The journey meant getting up at 5am, though really it was 4am as the result of clocks going forward… and heading back later on that day. I wasn’t able to get decently priced trains for the times that I needed to get there in time. I packed light, and didn’t bother to bring my laptop with me as I usually would for a trip like this.
Rather ironically, on my way to speak (partially) about the need to be aware where your data is being transferred online, I got an untimely reminder of my own over-reliance on my phone. Having switched it off for the flight, when it came back on I was prompted to type in the full password. This isn’t something I have to do too often, making use of the Touch ID facility, and it turned out I couldn’t remember what exactly it was. I had opted to avoid using the ‘simple’ code, which is really just a numerical pin number, as it was far too easy for people to read over my shoulder, then use it to ‘frape’ me or something equally uncouth. Back when I was in a band we used to punish each other for leaving our phones unlocked by sending multiple text messages containing the phrase ‘wanna see my weasel?’ to random numbers. This is something I wanted to avoid happening again.
The way things progress when you’ve forgotten your password, or at least, which variation will grant access, is this: You get a few chances, then you get locked out for 1 minute, then 2 minutes, then 6, then 15, then 60… then completely. Ouch.
This wouldn’t be too big a problem if I didn’t completely rely on the phone for uh, everything. The location of where I was meant to go for the conference? On the phone. The phone numbers of all the people who could help? On the phone. Since I like notebooks, I had luckily copied down some of my notes, as well as printed out my boarding pass – but I could just as easily have left the former in Evernote, and used the Easyjet app for the latter – and almost did.
I eventually persuaded somebody at an information desk in Victoria Station to Google the conference venue for me, and worked out where to go using the big ol’ printed maps. It didn’t help that the streets were closed off due to some huge stabbing incident the night before, so I had to wander around for a while before I got to the venue. But all was well.
Letting my wife know that I wasn’t dead was another matter. I couldn’t get in touch with her via any of the apps on my phone – obviously. I wondered about finding a good ol’ fashioned pay-as-you-go web machine (or a computer) to login to Facebook or something and drop her a message. However, that wasn’t the end of the complications. Even if I could find an Internet cafe (seriously, wtf do they call rental computers now?!), I couldn’t actually login to any of my services anyway.
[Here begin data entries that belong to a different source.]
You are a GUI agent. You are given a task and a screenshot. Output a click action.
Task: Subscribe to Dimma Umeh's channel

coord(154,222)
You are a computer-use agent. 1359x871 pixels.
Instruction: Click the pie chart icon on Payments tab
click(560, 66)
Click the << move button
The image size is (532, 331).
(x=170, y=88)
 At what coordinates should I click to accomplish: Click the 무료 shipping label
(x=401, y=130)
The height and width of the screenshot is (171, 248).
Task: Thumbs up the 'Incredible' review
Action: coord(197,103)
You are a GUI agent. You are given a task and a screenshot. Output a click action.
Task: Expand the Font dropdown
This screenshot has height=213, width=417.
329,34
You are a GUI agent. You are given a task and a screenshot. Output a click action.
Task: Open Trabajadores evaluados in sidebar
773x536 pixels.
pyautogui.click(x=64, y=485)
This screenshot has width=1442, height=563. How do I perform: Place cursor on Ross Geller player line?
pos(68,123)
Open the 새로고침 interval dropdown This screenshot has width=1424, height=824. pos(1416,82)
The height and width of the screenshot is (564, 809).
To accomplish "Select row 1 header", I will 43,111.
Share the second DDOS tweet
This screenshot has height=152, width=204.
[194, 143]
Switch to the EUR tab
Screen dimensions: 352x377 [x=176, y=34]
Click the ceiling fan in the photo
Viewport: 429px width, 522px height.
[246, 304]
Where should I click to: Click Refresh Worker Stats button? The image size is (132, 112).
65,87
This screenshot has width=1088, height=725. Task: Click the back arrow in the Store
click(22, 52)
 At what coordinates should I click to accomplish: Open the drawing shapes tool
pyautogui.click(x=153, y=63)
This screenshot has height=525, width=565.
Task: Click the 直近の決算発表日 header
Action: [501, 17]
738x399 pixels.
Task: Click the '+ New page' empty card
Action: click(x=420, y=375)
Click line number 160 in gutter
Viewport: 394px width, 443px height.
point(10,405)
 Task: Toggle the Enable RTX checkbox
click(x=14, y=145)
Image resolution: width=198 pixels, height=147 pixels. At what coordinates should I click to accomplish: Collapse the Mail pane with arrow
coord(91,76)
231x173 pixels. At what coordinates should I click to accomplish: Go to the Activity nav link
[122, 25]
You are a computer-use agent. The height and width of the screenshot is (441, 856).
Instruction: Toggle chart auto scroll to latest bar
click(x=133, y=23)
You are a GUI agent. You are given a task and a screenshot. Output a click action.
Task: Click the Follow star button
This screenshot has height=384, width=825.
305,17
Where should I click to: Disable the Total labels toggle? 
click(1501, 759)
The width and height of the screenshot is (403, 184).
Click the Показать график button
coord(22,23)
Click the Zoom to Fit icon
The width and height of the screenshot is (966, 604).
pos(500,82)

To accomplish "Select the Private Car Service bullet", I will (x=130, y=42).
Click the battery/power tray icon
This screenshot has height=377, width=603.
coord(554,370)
My passwords are all 30 odd characters long, randomly generated things that are stored in a secure database that is only available on my laptop or… my phone. Even if I could get into a backup of them somewhere, I would still need to verify my identify using two factor authentication. Also, on my phone.
In the end, I resorted to a payphone. Trying to locate one was amusing, with the people I asked for help looking at me as if I was mentally deranged, or a drug dealer, or both. To be fair, I’d probably have the same reaction in their position. The payphone was only slightly helpful though, as eh… I don’t know anybody’s numbers. Literally every single number of everybody I could get in touch with was stored in my phone. Mind when you used to remember them off by heart? Well, the only one that my memory would serve up was my gran and granda’s. Luckily, they were able to get a hold of my parents (in Amsterdam) via Skype, who then sent a message to Grace to let her know what had happened, and that I wasn’t lying in an alcoholic coma somewhere.
I did eventually find a computer in Gatwick airport, for what it’s worth – but it charged 10p for one minute of access to the Internet. I’m not sure exactly who they think will pay for that shit given there’s free WiFi everywhere – and WTFTENPEEPERMINUTE!? This isn’t the 90s when the web was a novelty.
So I had to suffer the injustice of a whole day with no Internet access, and no way to contact anybody. It was a weird experience, surrounded by thousands of people who were connected up to their eyeballs with a myriad of devices… yet unable to take advantage of any of it, even if I asked.
I think I’ll write things down more often.
Oh, as an obiter, I was told that I’d have to wipe my phone completely and restore from backup to get access back. This proved to be tricky as I had just gotten a new laptop, ergo… no backups. I discovered that if you go into Find My Phone online (if you have it enabled via the iCloud), that you can re-trigger the ability to insert your passcode again if you make the phone play a sound. Good to know for the future.